You'll find clients of all kinds knocking on your internet door. Some understand technology, some don't. Some have worked with illustrators before, some haven't. Some offer the rate up front, most won't. No matter what their experience - you must be professional enough to find out what contributions you will be expected to bring to the project.
Communication is important...clear communication is critical.
|from Boris Lyubner's portfolio - www.DirectoryofIllustration.com|
~ Start with and keep a great attitude and positive approach. Every email, phone call and/or meeting must be met with openness to listen to and learn the client's needs. Ultimately the client needs you to solve a visual problem.
~ Find out what the client is really looking for.
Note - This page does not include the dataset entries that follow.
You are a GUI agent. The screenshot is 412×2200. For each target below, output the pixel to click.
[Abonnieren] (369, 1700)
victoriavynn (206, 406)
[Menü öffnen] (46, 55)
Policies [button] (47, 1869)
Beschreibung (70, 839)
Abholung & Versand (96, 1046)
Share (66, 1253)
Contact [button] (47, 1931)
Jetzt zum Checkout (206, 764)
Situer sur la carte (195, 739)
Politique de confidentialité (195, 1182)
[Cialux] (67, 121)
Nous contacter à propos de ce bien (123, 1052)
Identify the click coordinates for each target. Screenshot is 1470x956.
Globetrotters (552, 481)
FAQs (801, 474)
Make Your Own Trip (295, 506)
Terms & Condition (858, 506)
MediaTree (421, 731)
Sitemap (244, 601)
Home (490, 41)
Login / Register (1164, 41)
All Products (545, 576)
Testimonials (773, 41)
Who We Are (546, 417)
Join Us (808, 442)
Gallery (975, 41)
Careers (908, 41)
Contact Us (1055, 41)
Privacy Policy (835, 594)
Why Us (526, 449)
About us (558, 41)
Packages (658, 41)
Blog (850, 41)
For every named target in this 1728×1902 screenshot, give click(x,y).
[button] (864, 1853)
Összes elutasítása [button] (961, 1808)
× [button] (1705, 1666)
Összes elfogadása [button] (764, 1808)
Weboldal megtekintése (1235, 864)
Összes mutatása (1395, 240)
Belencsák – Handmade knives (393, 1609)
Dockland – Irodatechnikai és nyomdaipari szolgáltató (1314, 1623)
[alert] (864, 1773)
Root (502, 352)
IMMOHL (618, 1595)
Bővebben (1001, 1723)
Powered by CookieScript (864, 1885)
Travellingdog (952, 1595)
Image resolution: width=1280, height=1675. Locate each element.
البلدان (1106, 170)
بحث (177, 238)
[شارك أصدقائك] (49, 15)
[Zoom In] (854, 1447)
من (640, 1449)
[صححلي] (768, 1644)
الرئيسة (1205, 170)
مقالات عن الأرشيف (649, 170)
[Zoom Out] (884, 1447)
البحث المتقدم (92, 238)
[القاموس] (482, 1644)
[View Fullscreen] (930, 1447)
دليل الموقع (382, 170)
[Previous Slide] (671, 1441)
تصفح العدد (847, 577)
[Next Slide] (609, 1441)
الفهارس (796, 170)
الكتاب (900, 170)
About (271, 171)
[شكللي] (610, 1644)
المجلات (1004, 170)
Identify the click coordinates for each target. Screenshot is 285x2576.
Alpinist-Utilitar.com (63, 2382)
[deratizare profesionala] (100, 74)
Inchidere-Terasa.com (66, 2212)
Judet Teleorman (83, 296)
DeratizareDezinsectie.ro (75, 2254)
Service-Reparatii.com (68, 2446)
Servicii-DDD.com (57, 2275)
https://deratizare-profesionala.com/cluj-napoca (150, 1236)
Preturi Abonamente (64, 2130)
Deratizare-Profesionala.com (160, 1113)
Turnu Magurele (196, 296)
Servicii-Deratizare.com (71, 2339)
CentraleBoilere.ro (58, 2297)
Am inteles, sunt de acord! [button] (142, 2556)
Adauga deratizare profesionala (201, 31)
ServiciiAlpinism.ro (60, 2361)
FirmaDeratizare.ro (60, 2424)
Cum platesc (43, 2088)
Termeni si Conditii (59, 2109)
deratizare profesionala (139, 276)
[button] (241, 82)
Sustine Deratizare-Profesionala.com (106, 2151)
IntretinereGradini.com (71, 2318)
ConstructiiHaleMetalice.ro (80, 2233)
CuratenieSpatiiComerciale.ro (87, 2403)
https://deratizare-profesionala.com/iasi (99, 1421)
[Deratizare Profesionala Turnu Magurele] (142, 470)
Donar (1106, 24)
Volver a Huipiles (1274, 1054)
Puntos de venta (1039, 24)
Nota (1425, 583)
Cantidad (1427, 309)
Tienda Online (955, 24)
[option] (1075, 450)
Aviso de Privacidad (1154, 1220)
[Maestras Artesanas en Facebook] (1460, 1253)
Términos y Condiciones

If you don't understand what the client is asking of you - politely ask for clarification. Don't assume anything. Don't be afraid to ask questions. Assuming something can waste precious time.
|from Adam Niklewicz's portfolio - www.DirectoryofIllustration.com|
~ If a client gets pushy or assertive - stay calm - often the pressure is coming from within their organization or the client may not understand your abilities or industry language.
~ Can you renegotiate if a project gets more involved than the scope of the project that was originally discussed? If you can re-discuss this it will diminish both of your frustrations and increase efficiency of the project.
|from J.T. Morrow's portfolio - www.DirectoryofIllustration.com|
~ Communicate clearly and concisely, especially in an email. No need for long emails. State what you want right away...and one issue per email please.
~ Collaborate - most clients want you to make contributions based on your experience and creativity. They're not just hiring you for style.
~ Enlighten your clients when you feel that your approach is better for their outcome. Compromise when necessary. It will make the project easier to finish.
|from Marcel Ceuppen' portfolio - www.DirectoryofIllustration.com|
~ Be able to back your suggestions up with proven examples to support your decisions and direction.
~ Follow up all conversation in writing to recap what was discussed and refer to when needed so there are no misunderstandings. This will save time in the long run. Clients love it when you're organized.
~ Engage your clients with questions to express their thoughts and visual ideas and get them talking about their project. This is where you can really have fun with them.
~ Keep all communications open. If they impose on your productivity give them a time frame when you will be ready to show them what you're working on. If you know you'll be done by 3 pm that day, let then know you'll be in touch by 5 pm. This gives you enough time to tweak any changes, politely informs your client and keeps them in the loop.